People: "Are you a bodybuilder"?
Me: "No, I just lift weights".
Reminds me of this true story.
About 1921 Bernarr McFadden held what was probably the first physique
contest in history. He rented, I think, Madison Square Garden and spent a
lot of money promoting the contest. But it was a flop. He tried again
about a year later, that one too flopped too. So he quit conducting such contests.
None of the people who entered those two contests would never be accused
of being a bodybuilder and should never have been considered. They were mostly
fat professional wrestlers, out of condition football players or carnival “strong men.”
The only weightlifter that competed was an illiterate Italian man. For about fifty
or so years afterwards he was famous under the assumed name of Charles Atlas.

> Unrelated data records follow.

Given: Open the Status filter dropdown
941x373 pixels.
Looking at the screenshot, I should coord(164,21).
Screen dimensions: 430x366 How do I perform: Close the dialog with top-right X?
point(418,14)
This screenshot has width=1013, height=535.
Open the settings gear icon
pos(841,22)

McFadden coined and registered (copyrighted) the term “The World’s Most Perfectly
Developed Man,” and awarded this title to the winner of his contests. But by any
reasonable standards, Atlas’s physique was pitiful.
For the next fifty-odd years, Atlas claimed to be “The winner and still the holder of
the title of The World’s Most Perfectly Developed Man.” Hundreds of thousands,
perhaps millions, of such ads were published throughout the world for more than
fifty years; ads offering to sell you the “secret” of Dynamic Tension, which was
suppose to be responsible for Atlas’s physique. I remember those ads.
There was little or no profit to be made from trying to sell people barbells. (Eventually
the real money was to be made selling supplements. You can't prove they work but people
believed they did and kept coming back for more, which unlike a barbell set, once sold
you removed a customer from the market.)
So instead a supposedly secret and revolutionary exercise program discovered by Atlas.
He went to great lengths to deny that he was, or ever had been, a weightlifter. According
to him, weightlifting was bad, dangerous, of no value, to be avoided, all you needed
his secret he was willing to sell you. And he sold a lot of them
Eventually, he was sued by a manufacturer of barbells. In court, on the witness stand
and under oath, Atlas denied that he had ever used weights for any purpose. But,
when questioned by the judge, he finally admitted that he did use weights to
“test his strength.”
“How often do you test your strength?” the judge asked him.
Atlas replied, “Three or four times a week.”
So the judge then asked him “How long do you test your strength each time?”
And Atlas said, “Two or three hours each time.”